** Assignment **
Output the span of lines from the one that contains "Viewport: 1080px width, 728px height." through the end of the records, inclusive, exactly as written and free of pictures.
### Listed entries ###
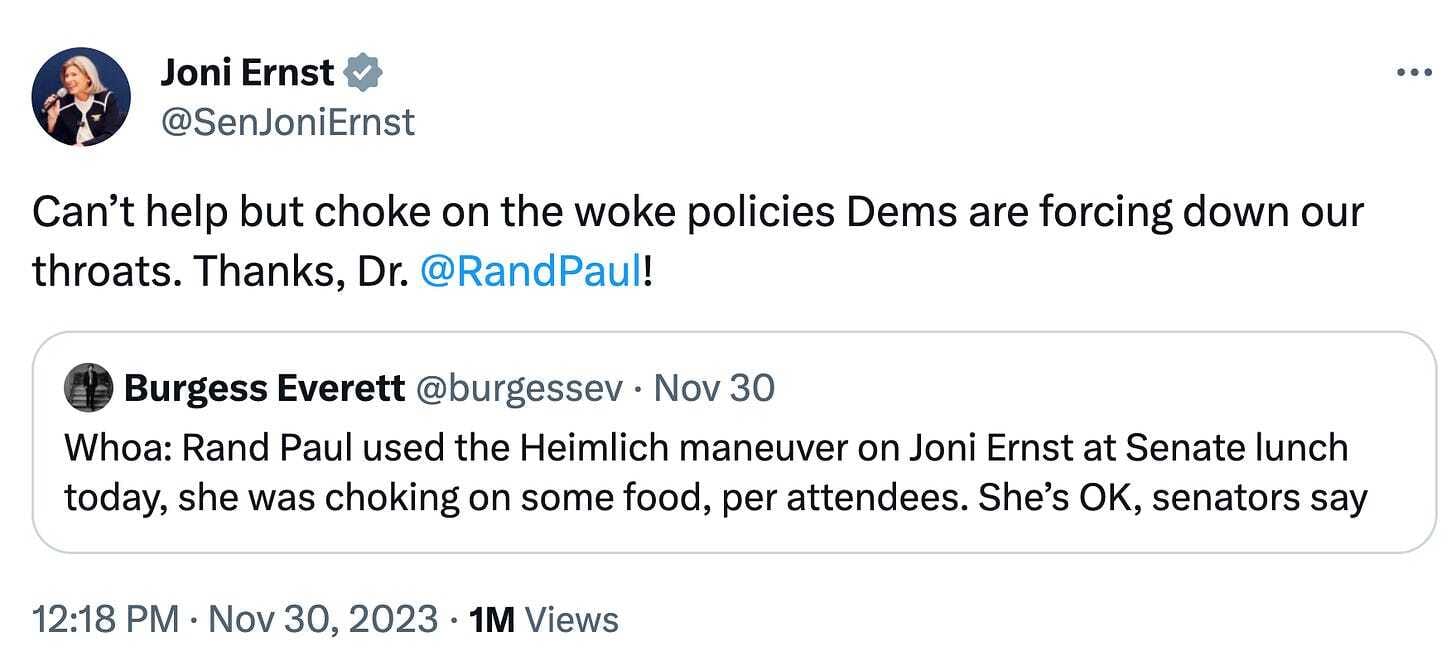Open the tweet's more options menu
Image resolution: width=1456 pixels, height=661 pixels.
pos(1414,74)
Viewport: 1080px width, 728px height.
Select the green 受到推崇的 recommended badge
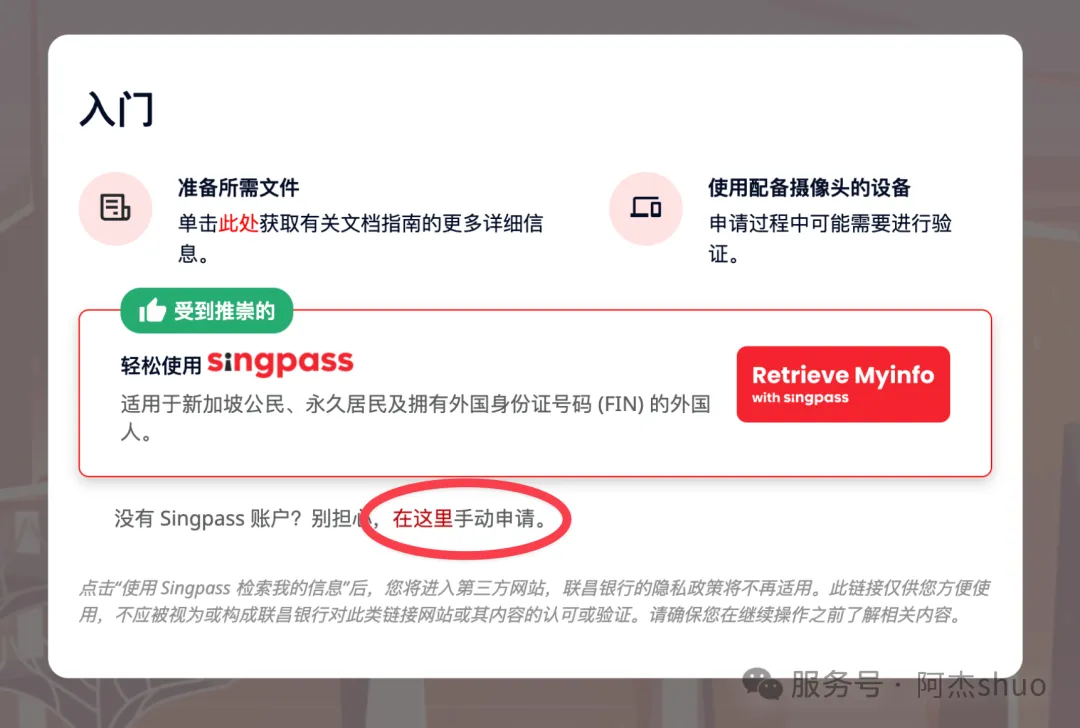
###
** The answer **
Viewport: 1080px width, 728px height.
Select the green 受到推崇的 recommended badge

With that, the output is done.